Nom Scientifique学名・呼称と発見の歴史

和名はピンクエピドートまたはトゥーリ。英名は Thulite(トゥーライト)または Pink Epidote、フランス語では Épidote Rose と表記されます。トゥーリの語源は、北欧神話で世界の最果てを意味する Thule(トゥーレ)を司る女神 Thuli。1820年にノルウェーのソーガル(Sauland)地方で発見され、ノルウェー鉱物学の象徴的存在となりました。鉱物学的にはエピドート族ではなくゾイサイト族のマンガン変種ですが、外観上の類似と古い分類によりピンクエピドートと呼ばれ続けています。

Composition化学組成と発色の理由

化学組成は Ca₂(Al,Mn)₃(SiO₄)(Si₂O₇)O(OH)。ゾイサイトの結晶格子の中で、アルミニウム位置の一部をマンガン(Mn³⁺)が置換することで、薔薇色から桃色を発します。マンガン含有量が多いほど色が濃くなり、深い薔薇色を呈する個体は「ローズ・トゥーリ」と呼ばれ最も珍重されます。同じゾイサイト族のタンザナイトはバナジウム(V)で青紫色を発し、ピンクエピドートと色の対比をなします。マンガン由来の桃色は、ロードナイトやロードクロサイトとも共通する温かな波動を持ちます。

Origine主な産地

最も歴史的な産地は ノルウェー(ソーガル・ロイケン)。世界初の発見地であり、ノルウェー産個体は色の深さと質感で最高評価を受けます。次いで アメリカ(ノースカロライナ州・ワシントン州)オーストリア(チロル地方)イタリア南アフリカオーストラリア。これらの地域はいずれも変成岩帯にマンガン濃集があった場所で、地殻変動の特殊な条件下でのみ生成されます。流通量は決して多くなく、宝飾品として手に入れる際はノルウェー産か北米産が一般的です。

Duretéモース硬度と取り扱い

モース硬度は6〜6.5。水晶(7)よりやや柔らかく、ヒスイ(6.5〜7)とほぼ同じ。日常使いは可能ですが、ダイヤ・サファイア・ルビーなどの硬い石と一緒に保管すると擦り傷がつくため、個別ケースが推奨されます。劈開(へきかい)はゾイサイトに由来する完全劈開を1方向に持つため、強い衝撃で割れる可能性があります。ジュエリーとしては、衝撃を受けにくいペンダント・イヤリングが向き、リング・ブレスレットは作りに配慮されたものを選ぶと長持ちします。

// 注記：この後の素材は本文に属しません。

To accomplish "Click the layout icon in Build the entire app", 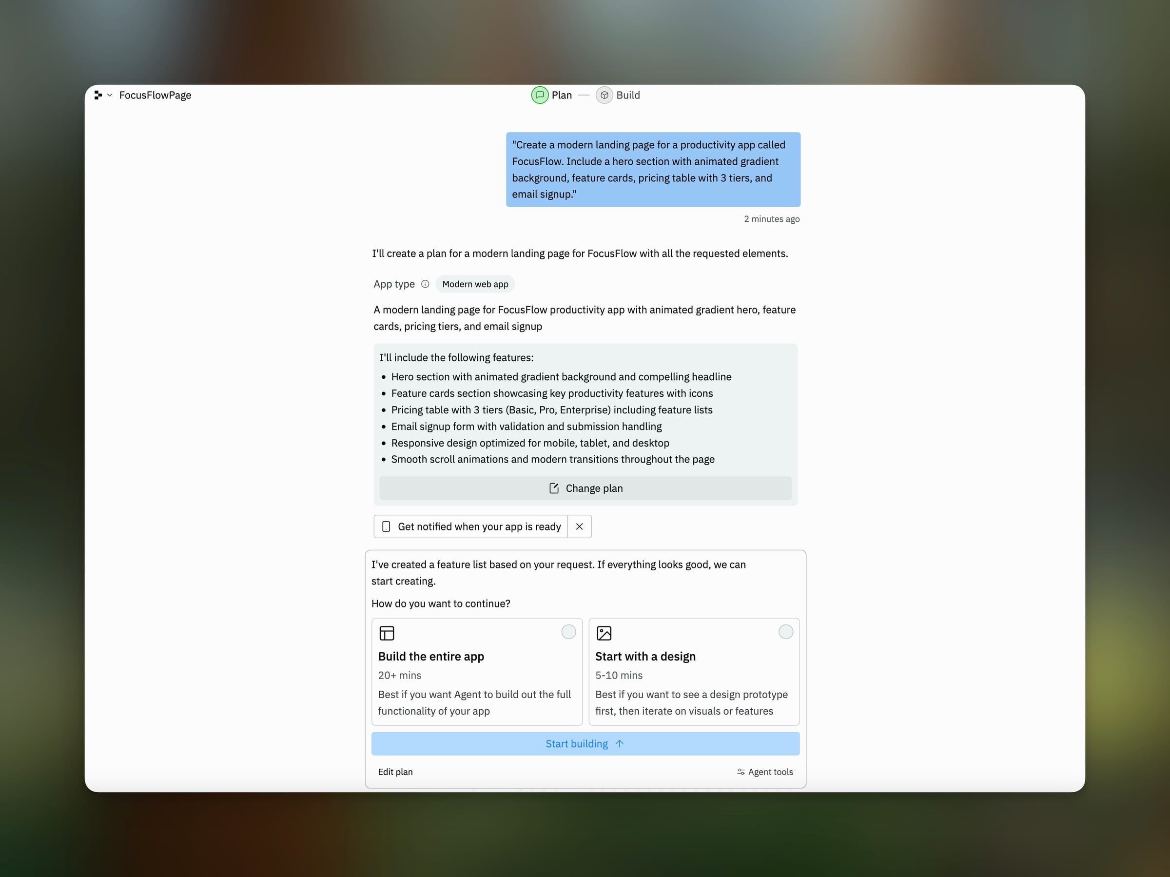I will click(387, 633).
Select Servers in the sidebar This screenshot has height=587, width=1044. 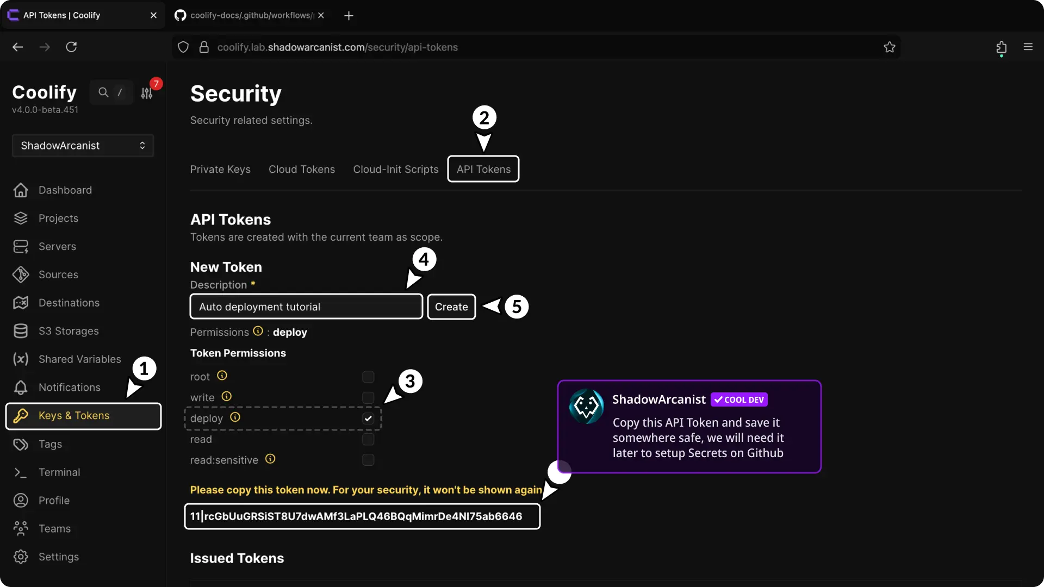57,246

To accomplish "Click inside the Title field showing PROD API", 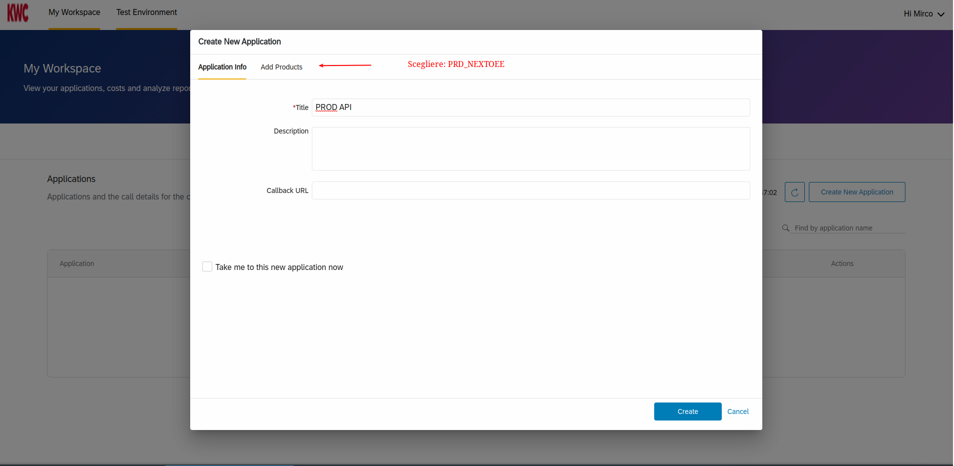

Système Cristallin結晶系と内部構造

結晶系は斜方晶系(orthorhombic)。柱状結晶として産出することもありますが、宝飾品として流通するのは主に塊状(マッシブ)の個体です。微細な結晶が密に集合した組織で、磨くとしっとりした油脂光沢からガラス光沢を呈します。ノルウェー産の良質個体は半透明で内側から発光するような独特の質感を持ち、深いサーモンピンクからローズの色相が観察されます。緑のエピドートや黒い角閃石、白いマトリクスを伴う個体も多く、それらは別の景観美として評価されます。

日本語名
ピンクエピドート / トゥーリ
英名
Thulite / Pink Epidote
仏名
Épidote Rose / Thulite
分類
ゾイサイト族(マンガン含有変種)
化学組成
Ca₂(Al,Mn)₃(SiO₄)(Si₂O₇)O(OH)
結晶系
斜方晶系(Orthorhombic)
モース硬度
6 〜 6.5
比重
約 3.10 〜 3.40
屈折率
1.69 〜 1.70
発見年
1820年(ノルウェー・ソーガル)
命名由来
北欧神話の女神 Thuli・最果ての地 Thule
主な産地
ノルウェー・アメリカ・オーストリア・イタリア
色域
桃色〜薔薇色〜サーモンピンク(#E89AB0)
通称
公演の石 / 表現の石 / 北欧女神の石

ピンクエピドートの効果・意味 ─ パワーストーンとしての7つの作用

ピンクエピドートの本質は「愛と表現と再生」。北欧の女神トゥーリが司る豊穣と新生のエネルギー、マンガン由来の温かな桃色がもたらすハートの開放、そして公演の石として知られる表現の支援──三つが響き合います。古今の伝承と現代のヒーリング実践から導かれた7つの主要効果を、順に解説します。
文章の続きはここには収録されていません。